═════ INPUT FOR THIS TASK
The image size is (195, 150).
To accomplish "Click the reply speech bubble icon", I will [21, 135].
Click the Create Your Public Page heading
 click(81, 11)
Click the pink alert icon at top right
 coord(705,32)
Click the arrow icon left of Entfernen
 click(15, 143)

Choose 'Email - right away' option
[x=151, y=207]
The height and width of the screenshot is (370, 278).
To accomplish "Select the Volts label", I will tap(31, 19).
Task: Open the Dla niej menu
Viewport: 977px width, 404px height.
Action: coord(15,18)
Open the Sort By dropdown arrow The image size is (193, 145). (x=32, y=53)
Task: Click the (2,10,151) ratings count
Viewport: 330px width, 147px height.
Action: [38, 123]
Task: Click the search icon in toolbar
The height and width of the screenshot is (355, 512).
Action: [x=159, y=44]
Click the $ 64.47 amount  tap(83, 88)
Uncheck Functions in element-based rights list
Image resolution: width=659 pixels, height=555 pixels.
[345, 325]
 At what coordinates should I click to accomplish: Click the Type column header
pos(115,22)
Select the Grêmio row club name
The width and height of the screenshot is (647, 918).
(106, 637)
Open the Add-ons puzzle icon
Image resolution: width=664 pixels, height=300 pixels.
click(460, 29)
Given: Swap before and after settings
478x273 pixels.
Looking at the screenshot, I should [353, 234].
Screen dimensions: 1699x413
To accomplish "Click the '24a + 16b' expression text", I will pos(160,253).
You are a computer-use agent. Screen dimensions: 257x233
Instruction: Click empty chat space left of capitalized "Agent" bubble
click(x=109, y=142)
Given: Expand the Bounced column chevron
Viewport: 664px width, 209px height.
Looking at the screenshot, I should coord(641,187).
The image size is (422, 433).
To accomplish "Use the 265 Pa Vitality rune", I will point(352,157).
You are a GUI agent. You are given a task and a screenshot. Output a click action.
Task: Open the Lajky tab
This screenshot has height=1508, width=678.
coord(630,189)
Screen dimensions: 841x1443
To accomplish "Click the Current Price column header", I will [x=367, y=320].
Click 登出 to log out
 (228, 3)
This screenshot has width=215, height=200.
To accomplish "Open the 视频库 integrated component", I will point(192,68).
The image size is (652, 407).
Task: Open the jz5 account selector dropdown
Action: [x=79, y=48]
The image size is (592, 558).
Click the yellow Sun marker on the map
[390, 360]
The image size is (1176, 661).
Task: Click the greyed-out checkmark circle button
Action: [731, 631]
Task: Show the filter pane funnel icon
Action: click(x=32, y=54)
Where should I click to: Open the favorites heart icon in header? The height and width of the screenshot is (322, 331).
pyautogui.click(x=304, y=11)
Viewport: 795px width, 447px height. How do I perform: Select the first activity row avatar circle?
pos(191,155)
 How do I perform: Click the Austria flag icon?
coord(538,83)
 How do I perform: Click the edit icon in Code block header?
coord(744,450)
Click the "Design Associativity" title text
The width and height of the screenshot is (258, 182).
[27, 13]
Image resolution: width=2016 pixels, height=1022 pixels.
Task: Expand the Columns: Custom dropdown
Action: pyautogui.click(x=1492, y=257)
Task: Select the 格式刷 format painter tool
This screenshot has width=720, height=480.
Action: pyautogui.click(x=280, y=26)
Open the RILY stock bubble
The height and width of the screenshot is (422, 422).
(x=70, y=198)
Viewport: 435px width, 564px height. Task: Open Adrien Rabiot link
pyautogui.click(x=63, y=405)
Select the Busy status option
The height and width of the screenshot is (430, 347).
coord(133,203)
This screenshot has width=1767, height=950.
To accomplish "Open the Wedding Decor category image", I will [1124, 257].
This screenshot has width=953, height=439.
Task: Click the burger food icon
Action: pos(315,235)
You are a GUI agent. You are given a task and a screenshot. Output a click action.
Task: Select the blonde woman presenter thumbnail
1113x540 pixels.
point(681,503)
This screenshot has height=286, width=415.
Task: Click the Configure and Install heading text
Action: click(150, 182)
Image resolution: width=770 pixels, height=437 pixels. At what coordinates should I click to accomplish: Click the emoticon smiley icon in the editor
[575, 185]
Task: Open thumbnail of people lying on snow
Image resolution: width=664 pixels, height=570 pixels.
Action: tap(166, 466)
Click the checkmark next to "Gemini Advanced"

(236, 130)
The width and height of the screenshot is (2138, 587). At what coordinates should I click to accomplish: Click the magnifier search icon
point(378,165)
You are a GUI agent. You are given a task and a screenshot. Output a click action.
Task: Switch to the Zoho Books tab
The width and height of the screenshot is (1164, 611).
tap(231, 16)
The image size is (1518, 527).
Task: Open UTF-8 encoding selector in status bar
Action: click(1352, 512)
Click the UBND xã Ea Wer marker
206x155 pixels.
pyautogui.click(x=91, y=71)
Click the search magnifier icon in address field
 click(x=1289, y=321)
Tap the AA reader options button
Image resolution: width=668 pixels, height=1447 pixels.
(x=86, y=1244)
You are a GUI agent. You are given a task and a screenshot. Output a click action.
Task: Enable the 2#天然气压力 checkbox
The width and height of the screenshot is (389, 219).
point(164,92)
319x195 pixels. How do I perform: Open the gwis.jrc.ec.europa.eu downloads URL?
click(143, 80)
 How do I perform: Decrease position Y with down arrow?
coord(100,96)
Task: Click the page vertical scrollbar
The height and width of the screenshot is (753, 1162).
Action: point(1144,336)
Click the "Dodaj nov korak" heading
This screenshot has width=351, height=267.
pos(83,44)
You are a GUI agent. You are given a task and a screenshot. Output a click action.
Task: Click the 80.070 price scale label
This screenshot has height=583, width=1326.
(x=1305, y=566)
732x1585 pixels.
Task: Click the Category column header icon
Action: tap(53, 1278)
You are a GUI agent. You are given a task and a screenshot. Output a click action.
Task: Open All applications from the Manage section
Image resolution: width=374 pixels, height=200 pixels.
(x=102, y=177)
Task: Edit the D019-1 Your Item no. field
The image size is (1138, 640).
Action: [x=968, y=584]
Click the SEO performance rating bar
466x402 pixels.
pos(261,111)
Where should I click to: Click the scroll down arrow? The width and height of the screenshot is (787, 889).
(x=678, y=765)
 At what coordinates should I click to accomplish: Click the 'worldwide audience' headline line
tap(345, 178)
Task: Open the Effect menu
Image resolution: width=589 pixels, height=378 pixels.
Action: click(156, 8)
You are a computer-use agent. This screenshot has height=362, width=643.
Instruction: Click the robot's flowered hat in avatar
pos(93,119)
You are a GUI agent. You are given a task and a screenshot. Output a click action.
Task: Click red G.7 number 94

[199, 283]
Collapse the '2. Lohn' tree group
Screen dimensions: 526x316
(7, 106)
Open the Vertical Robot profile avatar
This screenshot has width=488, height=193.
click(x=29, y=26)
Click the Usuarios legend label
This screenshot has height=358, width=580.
══════════
Reproduce the entries exactly, each one as given.

The image size is (195, 150).
To accomplish "Click the reply speech bubble icon", I will [21, 135].
Click the Create Your Public Page heading
 click(81, 11)
Click the pink alert icon at top right
 coord(705,32)
Click the arrow icon left of Entfernen
 click(15, 143)

Choose 'Email - right away' option
[x=151, y=207]
The height and width of the screenshot is (370, 278).
To accomplish "Select the Volts label", I will tap(31, 19).
Task: Open the Dla niej menu
Viewport: 977px width, 404px height.
Action: coord(15,18)
Open the Sort By dropdown arrow The image size is (193, 145). (x=32, y=53)
Task: Click the (2,10,151) ratings count
Viewport: 330px width, 147px height.
Action: [38, 123]
Task: Click the search icon in toolbar
The height and width of the screenshot is (355, 512).
Action: [x=159, y=44]
Click the $ 64.47 amount  tap(83, 88)
Uncheck Functions in element-based rights list
Image resolution: width=659 pixels, height=555 pixels.
[345, 325]
 At what coordinates should I click to accomplish: Click the Type column header
pos(115,22)
Select the Grêmio row club name
The width and height of the screenshot is (647, 918).
(106, 637)
Open the Add-ons puzzle icon
Image resolution: width=664 pixels, height=300 pixels.
click(460, 29)
Given: Swap before and after settings
478x273 pixels.
Looking at the screenshot, I should [353, 234].
Screen dimensions: 1699x413
To accomplish "Click the '24a + 16b' expression text", I will pos(160,253).
You are a computer-use agent. Screen dimensions: 257x233
Instruction: Click empty chat space left of capitalized "Agent" bubble
click(x=109, y=142)
Given: Expand the Bounced column chevron
Viewport: 664px width, 209px height.
Looking at the screenshot, I should coord(641,187).
The image size is (422, 433).
To accomplish "Use the 265 Pa Vitality rune", I will point(352,157).
You are a GUI agent. You are given a task and a screenshot. Output a click action.
Task: Open the Lajky tab
This screenshot has height=1508, width=678.
coord(630,189)
Screen dimensions: 841x1443
To accomplish "Click the Current Price column header", I will [x=367, y=320].
Click 登出 to log out
 (228, 3)
This screenshot has width=215, height=200.
To accomplish "Open the 视频库 integrated component", I will point(192,68).
The image size is (652, 407).
Task: Open the jz5 account selector dropdown
Action: [x=79, y=48]
The image size is (592, 558).
Click the yellow Sun marker on the map
[390, 360]
The image size is (1176, 661).
Task: Click the greyed-out checkmark circle button
Action: [731, 631]
Task: Show the filter pane funnel icon
Action: click(x=32, y=54)
Where should I click to: Open the favorites heart icon in header? The height and width of the screenshot is (322, 331).
pyautogui.click(x=304, y=11)
Viewport: 795px width, 447px height. How do I perform: Select the first activity row avatar circle?
pos(191,155)
 How do I perform: Click the Austria flag icon?
coord(538,83)
 How do I perform: Click the edit icon in Code block header?
coord(744,450)
Click the "Design Associativity" title text
The width and height of the screenshot is (258, 182).
[27, 13]
Image resolution: width=2016 pixels, height=1022 pixels.
Task: Expand the Columns: Custom dropdown
Action: pyautogui.click(x=1492, y=257)
Task: Select the 格式刷 format painter tool
This screenshot has width=720, height=480.
Action: pyautogui.click(x=280, y=26)
Open the RILY stock bubble
The height and width of the screenshot is (422, 422).
(x=70, y=198)
Viewport: 435px width, 564px height. Task: Open Adrien Rabiot link
pyautogui.click(x=63, y=405)
Select the Busy status option
The height and width of the screenshot is (430, 347).
coord(133,203)
This screenshot has width=1767, height=950.
To accomplish "Open the Wedding Decor category image", I will [1124, 257].
This screenshot has width=953, height=439.
Task: Click the burger food icon
Action: pos(315,235)
You are a GUI agent. You are given a task and a screenshot. Output a click action.
Task: Select the blonde woman presenter thumbnail
1113x540 pixels.
point(681,503)
This screenshot has height=286, width=415.
Task: Click the Configure and Install heading text
Action: click(150, 182)
Image resolution: width=770 pixels, height=437 pixels. At what coordinates should I click to accomplish: Click the emoticon smiley icon in the editor
[575, 185]
Task: Open thumbnail of people lying on snow
Image resolution: width=664 pixels, height=570 pixels.
Action: tap(166, 466)
Click the checkmark next to "Gemini Advanced"

(236, 130)
The width and height of the screenshot is (2138, 587). At what coordinates should I click to accomplish: Click the magnifier search icon
point(378,165)
You are a GUI agent. You are given a task and a screenshot. Output a click action.
Task: Switch to the Zoho Books tab
The width and height of the screenshot is (1164, 611).
tap(231, 16)
The image size is (1518, 527).
Task: Open UTF-8 encoding selector in status bar
Action: click(1352, 512)
Click the UBND xã Ea Wer marker
206x155 pixels.
pyautogui.click(x=91, y=71)
Click the search magnifier icon in address field
 click(x=1289, y=321)
Tap the AA reader options button
Image resolution: width=668 pixels, height=1447 pixels.
(x=86, y=1244)
You are a GUI agent. You are given a task and a screenshot. Output a click action.
Task: Enable the 2#天然气压力 checkbox
The width and height of the screenshot is (389, 219).
point(164,92)
319x195 pixels. How do I perform: Open the gwis.jrc.ec.europa.eu downloads URL?
click(143, 80)
 How do I perform: Decrease position Y with down arrow?
coord(100,96)
Task: Click the page vertical scrollbar
The height and width of the screenshot is (753, 1162).
Action: point(1144,336)
Click the "Dodaj nov korak" heading
This screenshot has width=351, height=267.
pos(83,44)
You are a GUI agent. You are given a task and a screenshot. Output a click action.
Task: Click the 80.070 price scale label
This screenshot has height=583, width=1326.
(x=1305, y=566)
732x1585 pixels.
Task: Click the Category column header icon
Action: tap(53, 1278)
You are a GUI agent. You are given a task and a screenshot. Output a click action.
Task: Open All applications from the Manage section
Image resolution: width=374 pixels, height=200 pixels.
(x=102, y=177)
Task: Edit the D019-1 Your Item no. field
The image size is (1138, 640).
Action: [x=968, y=584]
Click the SEO performance rating bar
466x402 pixels.
pos(261,111)
Where should I click to: Click the scroll down arrow? The width and height of the screenshot is (787, 889).
(x=678, y=765)
 At what coordinates should I click to accomplish: Click the 'worldwide audience' headline line
tap(345, 178)
Task: Open the Effect menu
Image resolution: width=589 pixels, height=378 pixels.
Action: click(156, 8)
You are a computer-use agent. This screenshot has height=362, width=643.
Instruction: Click the robot's flowered hat in avatar
pos(93,119)
You are a GUI agent. You are given a task and a screenshot. Output a click action.
Task: Click red G.7 number 94

[199, 283]
Collapse the '2. Lohn' tree group
Screen dimensions: 526x316
(7, 106)
Open the Vertical Robot profile avatar
This screenshot has width=488, height=193.
click(x=29, y=26)
Click the Usuarios legend label
This screenshot has height=358, width=580.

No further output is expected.